Of late, there has developed something of a fad of clients suing their attorneys. Typically in cases involving patents, the clients seek to recover the profits they allegedly would have made but for the alleged misconduct of the attorneys. When this occurs, the claimed damages can reach truly impressive levels. (Nomir Medical Technologies Inc. v. McDermott, Will & Emery)
Nomir, a “development stage” company (read: “company with no sales and no products”) retained MW&E to prepare and prosecute four patent applications pertaining to the use of lasers to attack biofilm, which is clumps of microorganisms adhering to each other. Nomir claims that in 1995 the first of these applications went abandoned as a result of a faulty docketing system at MW&E. Although the application was subsequently resurrected by another law firm and issued as a patent, there was a loss of more than two and a half years of patent protection, $2-3M in financing, $600K in actual damages and – here it comes - $22.4M in revenue!
Nomir further claims that, in the same year, MW&E missed two deadlines to convert provisional applications into utility cases, resulting in $125K in costs and – wait for it – “about” $120.6M in lost profits!
As to the fourth patent, Nomir claims that MW&E failed to file an amendment that would have expanded the scope of the medical applications covered by the patent claims. Nomir did not even speculate as to the damages resulting from this alleged error.
MW&E responded to the complaint by denying everything of any importance and counterclaimed for $490,857.65 in unpaid bills plus prejudgment and post judgment interest (their docketing system may be flawed, but their accounting system appears to work just fine). Nomir countered that it was not obligated to pay for services “which were not rendered in a proper, skillful and diligent manner …” Each party appended a laundry list of affirmative defenses to its answer to the claims of the other.
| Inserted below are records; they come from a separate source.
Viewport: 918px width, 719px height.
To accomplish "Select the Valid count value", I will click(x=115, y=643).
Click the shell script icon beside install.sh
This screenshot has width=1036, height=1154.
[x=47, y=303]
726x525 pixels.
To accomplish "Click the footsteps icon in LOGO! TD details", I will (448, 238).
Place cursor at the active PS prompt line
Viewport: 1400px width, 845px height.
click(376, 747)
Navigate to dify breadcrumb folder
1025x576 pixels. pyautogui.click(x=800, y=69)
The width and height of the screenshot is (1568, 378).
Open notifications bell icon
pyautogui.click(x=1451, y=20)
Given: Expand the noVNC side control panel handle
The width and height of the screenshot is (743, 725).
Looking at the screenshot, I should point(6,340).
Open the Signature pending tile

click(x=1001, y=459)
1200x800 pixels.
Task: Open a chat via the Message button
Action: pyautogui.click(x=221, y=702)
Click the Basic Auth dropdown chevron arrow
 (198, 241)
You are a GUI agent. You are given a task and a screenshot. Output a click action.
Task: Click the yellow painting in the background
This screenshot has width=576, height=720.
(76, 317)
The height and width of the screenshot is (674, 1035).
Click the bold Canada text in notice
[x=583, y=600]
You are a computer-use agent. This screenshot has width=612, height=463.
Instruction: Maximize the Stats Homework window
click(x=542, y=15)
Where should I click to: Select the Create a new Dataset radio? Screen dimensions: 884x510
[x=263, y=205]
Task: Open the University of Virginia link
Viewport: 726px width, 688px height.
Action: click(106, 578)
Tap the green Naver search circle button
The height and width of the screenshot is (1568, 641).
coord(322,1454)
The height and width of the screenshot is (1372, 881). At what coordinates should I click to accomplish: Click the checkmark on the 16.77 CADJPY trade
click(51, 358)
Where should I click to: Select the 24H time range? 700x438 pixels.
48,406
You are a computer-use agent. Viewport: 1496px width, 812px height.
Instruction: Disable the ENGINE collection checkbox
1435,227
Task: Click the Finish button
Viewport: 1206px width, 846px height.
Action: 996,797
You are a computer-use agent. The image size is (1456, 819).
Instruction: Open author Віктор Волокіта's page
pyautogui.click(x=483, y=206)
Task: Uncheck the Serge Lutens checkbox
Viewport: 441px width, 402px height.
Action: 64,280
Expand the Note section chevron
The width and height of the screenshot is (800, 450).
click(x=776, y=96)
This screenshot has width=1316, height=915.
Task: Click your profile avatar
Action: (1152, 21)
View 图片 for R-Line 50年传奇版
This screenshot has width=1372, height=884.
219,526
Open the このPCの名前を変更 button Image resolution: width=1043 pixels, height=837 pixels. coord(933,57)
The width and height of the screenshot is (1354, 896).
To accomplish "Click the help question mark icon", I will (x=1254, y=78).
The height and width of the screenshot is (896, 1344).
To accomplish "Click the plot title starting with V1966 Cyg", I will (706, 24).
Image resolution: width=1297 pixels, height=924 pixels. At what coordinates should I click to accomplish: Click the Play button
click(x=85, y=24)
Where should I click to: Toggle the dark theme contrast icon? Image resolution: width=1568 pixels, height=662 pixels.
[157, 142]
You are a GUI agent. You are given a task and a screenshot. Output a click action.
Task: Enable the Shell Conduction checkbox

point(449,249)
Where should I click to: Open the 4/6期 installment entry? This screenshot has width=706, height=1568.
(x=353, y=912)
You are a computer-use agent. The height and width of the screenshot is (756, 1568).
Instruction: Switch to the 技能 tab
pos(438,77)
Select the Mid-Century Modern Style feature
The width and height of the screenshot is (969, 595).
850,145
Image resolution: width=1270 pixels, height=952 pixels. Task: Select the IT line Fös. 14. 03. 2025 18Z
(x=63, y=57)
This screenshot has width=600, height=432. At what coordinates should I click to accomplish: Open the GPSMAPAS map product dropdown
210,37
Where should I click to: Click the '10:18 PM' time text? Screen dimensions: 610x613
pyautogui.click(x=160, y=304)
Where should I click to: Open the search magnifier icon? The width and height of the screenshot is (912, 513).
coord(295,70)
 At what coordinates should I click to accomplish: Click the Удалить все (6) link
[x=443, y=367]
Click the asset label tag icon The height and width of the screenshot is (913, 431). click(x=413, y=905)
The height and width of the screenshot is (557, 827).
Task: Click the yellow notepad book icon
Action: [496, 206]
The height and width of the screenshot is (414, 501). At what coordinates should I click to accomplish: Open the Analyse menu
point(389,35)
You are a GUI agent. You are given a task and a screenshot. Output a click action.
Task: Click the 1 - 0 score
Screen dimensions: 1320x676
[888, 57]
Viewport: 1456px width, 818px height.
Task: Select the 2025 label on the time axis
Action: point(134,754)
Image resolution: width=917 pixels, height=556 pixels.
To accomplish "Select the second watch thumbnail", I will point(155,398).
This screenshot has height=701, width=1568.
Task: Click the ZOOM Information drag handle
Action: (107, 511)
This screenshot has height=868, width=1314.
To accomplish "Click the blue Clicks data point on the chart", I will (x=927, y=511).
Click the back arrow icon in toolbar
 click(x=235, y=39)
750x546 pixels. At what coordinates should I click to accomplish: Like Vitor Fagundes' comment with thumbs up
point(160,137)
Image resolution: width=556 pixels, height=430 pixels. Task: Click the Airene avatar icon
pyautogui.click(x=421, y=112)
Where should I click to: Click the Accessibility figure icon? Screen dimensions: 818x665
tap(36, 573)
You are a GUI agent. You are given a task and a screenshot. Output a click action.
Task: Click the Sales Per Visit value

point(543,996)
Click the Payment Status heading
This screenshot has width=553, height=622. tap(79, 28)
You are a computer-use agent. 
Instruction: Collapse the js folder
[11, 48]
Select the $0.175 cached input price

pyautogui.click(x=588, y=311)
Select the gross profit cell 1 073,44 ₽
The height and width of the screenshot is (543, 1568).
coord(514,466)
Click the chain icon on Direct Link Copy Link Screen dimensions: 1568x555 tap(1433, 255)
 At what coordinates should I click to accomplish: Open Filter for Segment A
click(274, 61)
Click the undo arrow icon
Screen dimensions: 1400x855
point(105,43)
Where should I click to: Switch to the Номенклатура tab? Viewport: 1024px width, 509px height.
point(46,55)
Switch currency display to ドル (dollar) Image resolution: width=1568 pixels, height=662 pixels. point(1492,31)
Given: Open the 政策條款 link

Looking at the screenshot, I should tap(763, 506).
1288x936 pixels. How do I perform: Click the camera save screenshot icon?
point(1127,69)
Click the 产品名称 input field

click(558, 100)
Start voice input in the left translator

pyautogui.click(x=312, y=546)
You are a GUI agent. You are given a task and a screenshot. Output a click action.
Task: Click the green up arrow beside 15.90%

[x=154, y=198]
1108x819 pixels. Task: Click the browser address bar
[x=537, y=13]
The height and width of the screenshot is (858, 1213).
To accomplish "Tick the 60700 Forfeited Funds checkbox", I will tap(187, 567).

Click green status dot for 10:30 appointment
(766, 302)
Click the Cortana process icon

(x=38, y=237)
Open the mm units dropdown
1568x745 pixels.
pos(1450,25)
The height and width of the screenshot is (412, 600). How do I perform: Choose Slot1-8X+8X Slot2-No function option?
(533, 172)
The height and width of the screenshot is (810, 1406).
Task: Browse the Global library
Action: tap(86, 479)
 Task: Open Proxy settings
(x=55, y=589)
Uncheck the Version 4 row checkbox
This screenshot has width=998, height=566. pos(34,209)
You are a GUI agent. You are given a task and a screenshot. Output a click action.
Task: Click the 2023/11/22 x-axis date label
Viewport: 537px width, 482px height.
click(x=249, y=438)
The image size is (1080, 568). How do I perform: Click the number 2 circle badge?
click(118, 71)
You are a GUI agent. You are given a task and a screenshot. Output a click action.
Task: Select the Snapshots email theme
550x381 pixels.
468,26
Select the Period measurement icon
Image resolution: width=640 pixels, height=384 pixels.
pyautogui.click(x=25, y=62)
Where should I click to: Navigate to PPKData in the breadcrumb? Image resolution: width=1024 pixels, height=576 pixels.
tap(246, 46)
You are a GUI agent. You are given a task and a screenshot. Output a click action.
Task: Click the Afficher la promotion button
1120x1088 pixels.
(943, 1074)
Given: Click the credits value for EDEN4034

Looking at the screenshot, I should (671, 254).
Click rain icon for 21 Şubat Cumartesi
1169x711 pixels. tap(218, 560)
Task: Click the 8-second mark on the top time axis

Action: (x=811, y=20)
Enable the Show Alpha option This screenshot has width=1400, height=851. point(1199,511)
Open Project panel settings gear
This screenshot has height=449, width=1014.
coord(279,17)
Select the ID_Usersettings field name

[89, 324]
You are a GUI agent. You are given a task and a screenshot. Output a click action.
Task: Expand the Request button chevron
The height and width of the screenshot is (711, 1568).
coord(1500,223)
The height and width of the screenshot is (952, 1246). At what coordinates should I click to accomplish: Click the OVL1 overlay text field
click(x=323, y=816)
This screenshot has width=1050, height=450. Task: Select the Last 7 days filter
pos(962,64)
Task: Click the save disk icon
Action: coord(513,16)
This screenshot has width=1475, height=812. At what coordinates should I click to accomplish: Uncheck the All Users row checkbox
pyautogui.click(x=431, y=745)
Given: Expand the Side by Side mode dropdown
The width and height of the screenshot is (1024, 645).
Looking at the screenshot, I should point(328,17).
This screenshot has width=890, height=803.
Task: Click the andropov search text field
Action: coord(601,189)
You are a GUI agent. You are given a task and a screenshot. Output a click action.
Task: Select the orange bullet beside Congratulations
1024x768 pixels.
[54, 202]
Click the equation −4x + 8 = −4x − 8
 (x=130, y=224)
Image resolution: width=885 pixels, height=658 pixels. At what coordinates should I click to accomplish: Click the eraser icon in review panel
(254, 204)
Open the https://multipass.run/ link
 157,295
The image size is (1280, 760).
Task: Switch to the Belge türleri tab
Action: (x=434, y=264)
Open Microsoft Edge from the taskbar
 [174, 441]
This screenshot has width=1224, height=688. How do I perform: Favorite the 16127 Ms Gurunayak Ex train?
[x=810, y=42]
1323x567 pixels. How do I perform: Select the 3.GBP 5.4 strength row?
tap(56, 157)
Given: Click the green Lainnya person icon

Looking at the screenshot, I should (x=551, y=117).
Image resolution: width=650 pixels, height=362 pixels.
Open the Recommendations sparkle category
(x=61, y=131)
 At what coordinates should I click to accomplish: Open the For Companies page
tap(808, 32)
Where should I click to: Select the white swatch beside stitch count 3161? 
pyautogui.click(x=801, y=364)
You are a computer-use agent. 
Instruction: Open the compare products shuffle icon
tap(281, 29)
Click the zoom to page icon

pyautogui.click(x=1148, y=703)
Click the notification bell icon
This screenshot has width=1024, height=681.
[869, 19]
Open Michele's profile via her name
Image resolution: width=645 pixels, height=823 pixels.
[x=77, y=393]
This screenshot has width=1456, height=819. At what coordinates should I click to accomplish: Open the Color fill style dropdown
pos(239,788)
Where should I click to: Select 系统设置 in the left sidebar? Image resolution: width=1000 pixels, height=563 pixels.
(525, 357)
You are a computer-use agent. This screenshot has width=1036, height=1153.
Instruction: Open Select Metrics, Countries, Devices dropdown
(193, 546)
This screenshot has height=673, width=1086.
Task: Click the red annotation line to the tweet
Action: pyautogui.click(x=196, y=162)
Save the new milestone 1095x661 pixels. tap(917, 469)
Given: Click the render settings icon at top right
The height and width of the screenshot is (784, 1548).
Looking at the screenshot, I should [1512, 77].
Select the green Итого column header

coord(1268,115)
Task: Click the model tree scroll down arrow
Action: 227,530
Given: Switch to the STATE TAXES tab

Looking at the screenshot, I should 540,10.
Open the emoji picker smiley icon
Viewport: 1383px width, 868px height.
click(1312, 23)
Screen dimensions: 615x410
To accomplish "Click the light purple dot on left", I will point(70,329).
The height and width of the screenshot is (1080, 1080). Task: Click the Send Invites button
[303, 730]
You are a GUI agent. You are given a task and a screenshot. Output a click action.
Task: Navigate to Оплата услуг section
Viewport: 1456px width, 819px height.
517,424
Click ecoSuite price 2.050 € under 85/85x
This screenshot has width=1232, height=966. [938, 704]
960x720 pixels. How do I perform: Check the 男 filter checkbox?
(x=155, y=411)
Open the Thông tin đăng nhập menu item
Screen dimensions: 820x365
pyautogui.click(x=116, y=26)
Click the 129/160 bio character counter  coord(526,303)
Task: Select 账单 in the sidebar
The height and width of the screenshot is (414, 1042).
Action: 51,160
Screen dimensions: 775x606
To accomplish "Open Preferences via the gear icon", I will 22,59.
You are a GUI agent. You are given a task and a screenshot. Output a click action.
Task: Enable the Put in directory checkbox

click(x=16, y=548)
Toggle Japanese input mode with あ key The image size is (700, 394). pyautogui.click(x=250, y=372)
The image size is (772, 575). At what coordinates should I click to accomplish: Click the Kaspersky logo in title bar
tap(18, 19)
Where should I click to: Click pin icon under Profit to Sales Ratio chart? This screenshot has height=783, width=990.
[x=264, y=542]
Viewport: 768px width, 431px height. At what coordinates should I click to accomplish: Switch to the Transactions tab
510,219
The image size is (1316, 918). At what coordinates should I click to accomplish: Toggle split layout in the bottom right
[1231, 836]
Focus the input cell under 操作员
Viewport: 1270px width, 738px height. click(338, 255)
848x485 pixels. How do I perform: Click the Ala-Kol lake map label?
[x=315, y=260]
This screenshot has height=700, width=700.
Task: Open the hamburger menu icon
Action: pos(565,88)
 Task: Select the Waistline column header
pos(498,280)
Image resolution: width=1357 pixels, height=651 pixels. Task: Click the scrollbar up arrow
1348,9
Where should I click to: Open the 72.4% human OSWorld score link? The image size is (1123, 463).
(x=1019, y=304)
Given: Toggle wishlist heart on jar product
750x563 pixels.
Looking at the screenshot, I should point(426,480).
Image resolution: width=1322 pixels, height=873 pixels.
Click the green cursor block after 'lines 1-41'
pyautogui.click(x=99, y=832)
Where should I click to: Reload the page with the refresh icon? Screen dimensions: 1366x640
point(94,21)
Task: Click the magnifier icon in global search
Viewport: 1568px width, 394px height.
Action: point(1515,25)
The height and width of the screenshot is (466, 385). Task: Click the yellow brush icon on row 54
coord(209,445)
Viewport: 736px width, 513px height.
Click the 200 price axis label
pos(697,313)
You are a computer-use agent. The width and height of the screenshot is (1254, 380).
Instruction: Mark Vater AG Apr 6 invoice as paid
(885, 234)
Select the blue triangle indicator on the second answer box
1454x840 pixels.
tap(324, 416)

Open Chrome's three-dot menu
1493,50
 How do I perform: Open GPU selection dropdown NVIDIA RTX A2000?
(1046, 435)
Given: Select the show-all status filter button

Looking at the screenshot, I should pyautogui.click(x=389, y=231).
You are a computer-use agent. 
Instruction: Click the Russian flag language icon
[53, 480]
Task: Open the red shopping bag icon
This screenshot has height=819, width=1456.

The bottom line here is that MW&E is staring down the barrel of over $143 MILLION in damages.
THE LESSONS TO BE LEARNED: (1) It pays to have a good docketing system; and (2) even so, carry a lot of malpractice insurance.
Nomir countered that it was not obligated to pay for services “which were not rendered in a proper, skillful and diligent manner …”
I wish that rule applied at my neighborhood copy center (which shall remain nameless).